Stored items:
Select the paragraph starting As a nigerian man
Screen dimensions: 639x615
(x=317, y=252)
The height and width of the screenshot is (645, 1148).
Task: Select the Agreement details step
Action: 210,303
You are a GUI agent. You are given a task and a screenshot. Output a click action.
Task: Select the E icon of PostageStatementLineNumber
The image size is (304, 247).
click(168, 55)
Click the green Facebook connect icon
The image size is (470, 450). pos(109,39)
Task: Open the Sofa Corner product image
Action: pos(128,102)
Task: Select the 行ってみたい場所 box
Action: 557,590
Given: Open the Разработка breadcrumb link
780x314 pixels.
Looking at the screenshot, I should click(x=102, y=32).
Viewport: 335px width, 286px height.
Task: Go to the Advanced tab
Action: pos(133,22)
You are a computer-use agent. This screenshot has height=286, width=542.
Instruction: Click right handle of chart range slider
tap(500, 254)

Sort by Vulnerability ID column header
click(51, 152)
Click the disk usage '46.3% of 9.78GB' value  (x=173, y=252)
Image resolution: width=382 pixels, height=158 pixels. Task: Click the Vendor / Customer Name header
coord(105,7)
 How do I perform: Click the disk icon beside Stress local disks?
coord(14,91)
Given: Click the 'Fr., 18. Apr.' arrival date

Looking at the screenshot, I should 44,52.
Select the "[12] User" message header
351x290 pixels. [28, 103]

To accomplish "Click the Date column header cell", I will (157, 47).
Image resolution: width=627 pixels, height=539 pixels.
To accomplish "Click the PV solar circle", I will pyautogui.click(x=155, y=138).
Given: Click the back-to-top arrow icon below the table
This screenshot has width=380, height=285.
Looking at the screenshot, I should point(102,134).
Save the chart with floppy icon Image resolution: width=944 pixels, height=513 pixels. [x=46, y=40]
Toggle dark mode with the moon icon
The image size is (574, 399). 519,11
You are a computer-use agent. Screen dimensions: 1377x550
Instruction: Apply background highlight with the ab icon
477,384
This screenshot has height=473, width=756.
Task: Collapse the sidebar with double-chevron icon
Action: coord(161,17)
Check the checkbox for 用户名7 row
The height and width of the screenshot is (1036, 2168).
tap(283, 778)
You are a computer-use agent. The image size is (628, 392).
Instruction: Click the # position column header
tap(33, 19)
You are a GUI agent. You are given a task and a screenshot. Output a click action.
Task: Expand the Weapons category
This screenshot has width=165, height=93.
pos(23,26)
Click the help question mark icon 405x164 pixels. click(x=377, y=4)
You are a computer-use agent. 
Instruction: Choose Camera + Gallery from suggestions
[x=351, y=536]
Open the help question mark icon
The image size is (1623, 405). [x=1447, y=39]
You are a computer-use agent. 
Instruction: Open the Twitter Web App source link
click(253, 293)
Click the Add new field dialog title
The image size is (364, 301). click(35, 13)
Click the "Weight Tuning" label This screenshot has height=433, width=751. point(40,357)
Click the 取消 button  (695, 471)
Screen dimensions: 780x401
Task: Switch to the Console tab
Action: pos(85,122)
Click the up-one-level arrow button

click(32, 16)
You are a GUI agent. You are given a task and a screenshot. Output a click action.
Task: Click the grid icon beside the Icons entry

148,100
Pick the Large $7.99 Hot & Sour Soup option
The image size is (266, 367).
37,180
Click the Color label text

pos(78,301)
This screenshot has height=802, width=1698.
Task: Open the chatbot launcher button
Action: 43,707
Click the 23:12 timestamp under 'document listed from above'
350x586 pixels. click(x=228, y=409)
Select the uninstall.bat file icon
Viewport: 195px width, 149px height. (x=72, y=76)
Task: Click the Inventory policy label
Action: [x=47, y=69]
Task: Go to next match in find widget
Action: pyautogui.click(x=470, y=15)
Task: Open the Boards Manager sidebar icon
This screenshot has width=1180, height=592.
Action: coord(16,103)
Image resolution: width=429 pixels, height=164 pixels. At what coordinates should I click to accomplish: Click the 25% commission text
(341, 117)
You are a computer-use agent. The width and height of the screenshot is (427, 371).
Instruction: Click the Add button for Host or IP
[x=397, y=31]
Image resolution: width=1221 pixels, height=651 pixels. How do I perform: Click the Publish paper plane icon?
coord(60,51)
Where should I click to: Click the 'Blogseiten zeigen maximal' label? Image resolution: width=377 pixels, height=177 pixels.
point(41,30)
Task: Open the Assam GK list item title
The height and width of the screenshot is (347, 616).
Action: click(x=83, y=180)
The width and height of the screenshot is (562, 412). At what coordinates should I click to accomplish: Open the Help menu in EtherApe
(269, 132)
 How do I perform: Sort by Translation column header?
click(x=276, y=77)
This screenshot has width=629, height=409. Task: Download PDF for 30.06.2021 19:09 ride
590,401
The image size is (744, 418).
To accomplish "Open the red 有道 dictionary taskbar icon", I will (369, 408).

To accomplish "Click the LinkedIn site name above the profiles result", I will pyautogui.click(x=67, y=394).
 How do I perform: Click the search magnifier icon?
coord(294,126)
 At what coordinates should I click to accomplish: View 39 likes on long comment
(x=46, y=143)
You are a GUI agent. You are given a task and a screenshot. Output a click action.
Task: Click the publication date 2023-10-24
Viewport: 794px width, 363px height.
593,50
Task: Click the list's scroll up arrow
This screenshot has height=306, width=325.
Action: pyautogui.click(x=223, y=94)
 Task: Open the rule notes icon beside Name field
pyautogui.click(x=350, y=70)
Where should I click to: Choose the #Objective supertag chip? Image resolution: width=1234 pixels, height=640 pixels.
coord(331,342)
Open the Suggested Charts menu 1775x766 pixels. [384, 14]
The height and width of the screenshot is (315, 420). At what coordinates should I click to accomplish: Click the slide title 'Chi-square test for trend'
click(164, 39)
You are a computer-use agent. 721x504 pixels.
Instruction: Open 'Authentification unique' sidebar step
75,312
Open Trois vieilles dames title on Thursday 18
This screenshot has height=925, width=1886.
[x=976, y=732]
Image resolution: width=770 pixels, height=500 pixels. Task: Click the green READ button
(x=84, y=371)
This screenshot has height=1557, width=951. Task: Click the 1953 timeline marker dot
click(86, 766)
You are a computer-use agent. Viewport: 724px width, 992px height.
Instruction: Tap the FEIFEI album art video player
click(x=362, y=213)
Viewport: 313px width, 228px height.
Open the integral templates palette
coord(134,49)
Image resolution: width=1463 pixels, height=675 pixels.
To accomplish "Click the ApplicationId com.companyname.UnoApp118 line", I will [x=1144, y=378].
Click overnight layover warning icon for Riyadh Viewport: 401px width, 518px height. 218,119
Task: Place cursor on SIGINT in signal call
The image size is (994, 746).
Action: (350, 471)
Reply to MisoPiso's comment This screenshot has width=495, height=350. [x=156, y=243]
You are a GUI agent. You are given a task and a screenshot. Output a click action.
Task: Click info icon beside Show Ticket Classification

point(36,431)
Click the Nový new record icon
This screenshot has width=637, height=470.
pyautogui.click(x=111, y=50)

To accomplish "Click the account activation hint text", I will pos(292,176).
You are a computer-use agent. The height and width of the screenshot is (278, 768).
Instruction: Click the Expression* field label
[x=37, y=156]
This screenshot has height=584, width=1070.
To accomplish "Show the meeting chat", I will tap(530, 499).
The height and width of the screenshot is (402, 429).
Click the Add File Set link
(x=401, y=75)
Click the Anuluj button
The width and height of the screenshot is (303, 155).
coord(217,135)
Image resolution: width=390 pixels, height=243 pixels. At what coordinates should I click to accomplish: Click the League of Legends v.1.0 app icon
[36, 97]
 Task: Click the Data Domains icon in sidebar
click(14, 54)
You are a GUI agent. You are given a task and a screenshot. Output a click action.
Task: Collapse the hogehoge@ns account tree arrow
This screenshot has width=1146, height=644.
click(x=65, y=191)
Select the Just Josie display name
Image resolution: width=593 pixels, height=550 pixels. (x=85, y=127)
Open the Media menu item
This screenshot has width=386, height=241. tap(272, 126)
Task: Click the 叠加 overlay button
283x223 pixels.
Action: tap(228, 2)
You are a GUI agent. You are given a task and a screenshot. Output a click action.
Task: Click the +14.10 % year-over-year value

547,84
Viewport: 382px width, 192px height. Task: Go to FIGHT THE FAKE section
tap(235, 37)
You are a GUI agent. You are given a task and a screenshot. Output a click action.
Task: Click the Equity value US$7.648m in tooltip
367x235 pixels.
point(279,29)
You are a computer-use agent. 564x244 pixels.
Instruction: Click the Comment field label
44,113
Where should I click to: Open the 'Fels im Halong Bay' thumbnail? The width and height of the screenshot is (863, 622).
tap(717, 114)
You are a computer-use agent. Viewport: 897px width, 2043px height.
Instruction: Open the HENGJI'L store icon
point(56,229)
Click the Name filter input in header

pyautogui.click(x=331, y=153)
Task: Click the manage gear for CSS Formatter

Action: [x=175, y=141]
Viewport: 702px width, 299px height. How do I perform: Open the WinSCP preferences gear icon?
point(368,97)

Problem to solve:
The answer should be an exact copy of the lines from the one containing "367x235 pixels." through the last line of the entries, both included.

Answer area:
367x235 pixels.
point(279,29)
You are a computer-use agent. 564x244 pixels.
Instruction: Click the Comment field label
44,113
Where should I click to: Open the 'Fels im Halong Bay' thumbnail? The width and height of the screenshot is (863, 622).
tap(717, 114)
You are a computer-use agent. Viewport: 897px width, 2043px height.
Instruction: Open the HENGJI'L store icon
point(56,229)
Click the Name filter input in header

pyautogui.click(x=331, y=153)
Task: Click the manage gear for CSS Formatter

Action: [x=175, y=141]
Viewport: 702px width, 299px height. How do I perform: Open the WinSCP preferences gear icon?
point(368,97)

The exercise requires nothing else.